As DERs and smart inverters become more and more common in the distribution system, electricity system operators need to assess whether artificial intelligence combined with closed-loop fiber-optic broadband communication can improve the reliability and resilience for distribution customers. As more DERs are connected with smart inverters, the distribution system can break into smaller microgrids that can island and maintain service to critical load. In addition to distributed generation, demand side resources (customer loads) with inverters and power electronics can improve both reliability and resilience.
The Chattanooga EPB has demonstrated this by installing fiber-optic communication and automatic sectionalizing switches. Its communication system brought fiber optics to every home with smart meters available to determine both billing information and operational data such as Volts, Volt-ampere reactives, and Amps. This alone will not improve resilience, but combined with automated switches and voltage control devices EPB has greatly improved both the reliability and the resilience of its distribution system.
Finding: New automation systems promise to enable better monitoring and control of the grid. The design of such large-scale, wide-area controllers should be done with cyber resilience in mind. Such controllers should tolerate accidental failures and malicious attacks that occur, providing degraded functionality even during recovery from such attacks, and not be a hindrance during catastrophic events or the recovery afterwards. Flexibility of the controller may be achieved with the proper centralized/decentralized design, where the centralized control may provide the best benefits during normal operation. When the grid is broken up after a catastrophic event, however, the decentralized portion may still be able to operate the various parts.
+---+
Activity 1
Transcribe the stretch of the passage on grid resilience from "As DERs and" through "reliability and resilience.".
Activity 2
Using the passage on grid resilience, decide whether each statement agrees with it. Answer yes or no and quote the deciding words. (a) EPB's communication system brought fiber optics to every home. (b) The smart meters by themselves improve resilience. (c) Centralized control may give the best benefits during normal operation.
Activity 3
Translate this sentence from the passage on grid resilience into Spanish: "The design of such large-scale, wide-area controllers should be done with cyber resilience in mind."
+---+
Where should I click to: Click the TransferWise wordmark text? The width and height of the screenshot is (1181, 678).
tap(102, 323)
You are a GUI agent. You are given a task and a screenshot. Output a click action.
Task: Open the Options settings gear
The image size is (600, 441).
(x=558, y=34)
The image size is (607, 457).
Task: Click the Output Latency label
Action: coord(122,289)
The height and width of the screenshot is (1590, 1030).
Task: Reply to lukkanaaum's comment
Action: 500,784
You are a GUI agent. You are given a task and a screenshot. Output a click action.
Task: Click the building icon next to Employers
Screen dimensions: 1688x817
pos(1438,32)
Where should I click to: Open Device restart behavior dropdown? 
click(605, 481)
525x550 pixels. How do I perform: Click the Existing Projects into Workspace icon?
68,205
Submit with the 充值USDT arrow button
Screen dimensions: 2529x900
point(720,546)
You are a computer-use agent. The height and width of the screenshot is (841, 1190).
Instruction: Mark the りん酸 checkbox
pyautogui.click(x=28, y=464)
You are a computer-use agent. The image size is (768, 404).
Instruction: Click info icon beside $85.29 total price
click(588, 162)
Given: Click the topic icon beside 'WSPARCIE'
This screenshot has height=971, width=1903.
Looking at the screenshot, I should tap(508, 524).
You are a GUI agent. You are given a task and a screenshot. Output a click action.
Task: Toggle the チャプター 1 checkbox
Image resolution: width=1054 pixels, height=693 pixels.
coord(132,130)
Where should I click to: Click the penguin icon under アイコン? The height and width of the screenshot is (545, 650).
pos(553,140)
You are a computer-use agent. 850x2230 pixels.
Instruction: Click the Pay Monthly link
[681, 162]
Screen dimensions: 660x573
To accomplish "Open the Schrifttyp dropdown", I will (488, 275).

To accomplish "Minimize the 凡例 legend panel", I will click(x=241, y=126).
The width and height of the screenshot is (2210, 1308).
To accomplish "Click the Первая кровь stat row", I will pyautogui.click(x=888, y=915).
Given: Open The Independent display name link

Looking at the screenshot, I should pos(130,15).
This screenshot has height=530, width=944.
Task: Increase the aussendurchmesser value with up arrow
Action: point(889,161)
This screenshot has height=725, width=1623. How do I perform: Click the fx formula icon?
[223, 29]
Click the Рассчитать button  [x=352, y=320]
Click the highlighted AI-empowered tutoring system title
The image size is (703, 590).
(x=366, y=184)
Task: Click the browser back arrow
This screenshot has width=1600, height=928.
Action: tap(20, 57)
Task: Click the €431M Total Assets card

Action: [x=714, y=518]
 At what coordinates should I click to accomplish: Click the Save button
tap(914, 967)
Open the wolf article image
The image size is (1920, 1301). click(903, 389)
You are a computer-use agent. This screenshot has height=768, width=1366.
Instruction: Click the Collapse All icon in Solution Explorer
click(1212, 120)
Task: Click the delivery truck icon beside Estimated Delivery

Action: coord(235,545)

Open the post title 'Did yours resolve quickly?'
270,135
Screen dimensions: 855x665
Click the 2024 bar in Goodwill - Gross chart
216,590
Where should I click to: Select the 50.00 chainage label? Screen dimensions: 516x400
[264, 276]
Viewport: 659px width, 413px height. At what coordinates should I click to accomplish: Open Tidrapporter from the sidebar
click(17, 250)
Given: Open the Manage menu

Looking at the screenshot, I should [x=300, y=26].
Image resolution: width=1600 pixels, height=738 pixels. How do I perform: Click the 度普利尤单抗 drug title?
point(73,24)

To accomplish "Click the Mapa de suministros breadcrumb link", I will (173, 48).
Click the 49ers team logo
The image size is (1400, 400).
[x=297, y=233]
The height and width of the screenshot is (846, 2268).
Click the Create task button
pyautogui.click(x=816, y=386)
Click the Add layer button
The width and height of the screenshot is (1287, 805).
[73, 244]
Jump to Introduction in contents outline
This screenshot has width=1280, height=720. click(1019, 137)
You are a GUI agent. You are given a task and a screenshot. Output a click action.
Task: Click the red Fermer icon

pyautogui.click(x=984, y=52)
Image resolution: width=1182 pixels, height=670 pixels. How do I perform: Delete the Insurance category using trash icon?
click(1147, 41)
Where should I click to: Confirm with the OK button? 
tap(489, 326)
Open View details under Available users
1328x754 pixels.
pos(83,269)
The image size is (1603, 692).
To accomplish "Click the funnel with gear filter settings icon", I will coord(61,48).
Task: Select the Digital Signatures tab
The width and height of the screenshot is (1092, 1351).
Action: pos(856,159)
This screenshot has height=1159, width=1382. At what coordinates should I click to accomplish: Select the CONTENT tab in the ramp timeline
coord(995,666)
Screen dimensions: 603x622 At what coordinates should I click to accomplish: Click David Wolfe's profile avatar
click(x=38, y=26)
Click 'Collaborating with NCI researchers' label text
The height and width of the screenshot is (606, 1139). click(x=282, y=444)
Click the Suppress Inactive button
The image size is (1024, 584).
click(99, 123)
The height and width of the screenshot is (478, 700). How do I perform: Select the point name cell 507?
+---+
Answer space 1
As DERs and smart inverters become more and more common in the distribution system, electricity system operators need to assess whether artificial intelligence combined with closed-loop fiber-optic broadband communication can improve the reliability and resilience for distribution customers. As more DERs are connected with smart inverters, the distribution system can break into smaller microgrids that can island and maintain service to critical load. In addition to distributed generation, demand side resources (customer loads) with inverters and power electronics can improve both reliability and resilience.

Answer space 2
(a) Yes: "Its communication system brought fiber optics to every home"
(b) No: "This alone will not improve resilience"
(c) Yes: "where the centralized control may provide the best benefits during normal operation"

Answer space 3
El diseño de tales controladores de gran escala y de área amplia debe realizarse teniendo en cuenta la ciberresiliencia.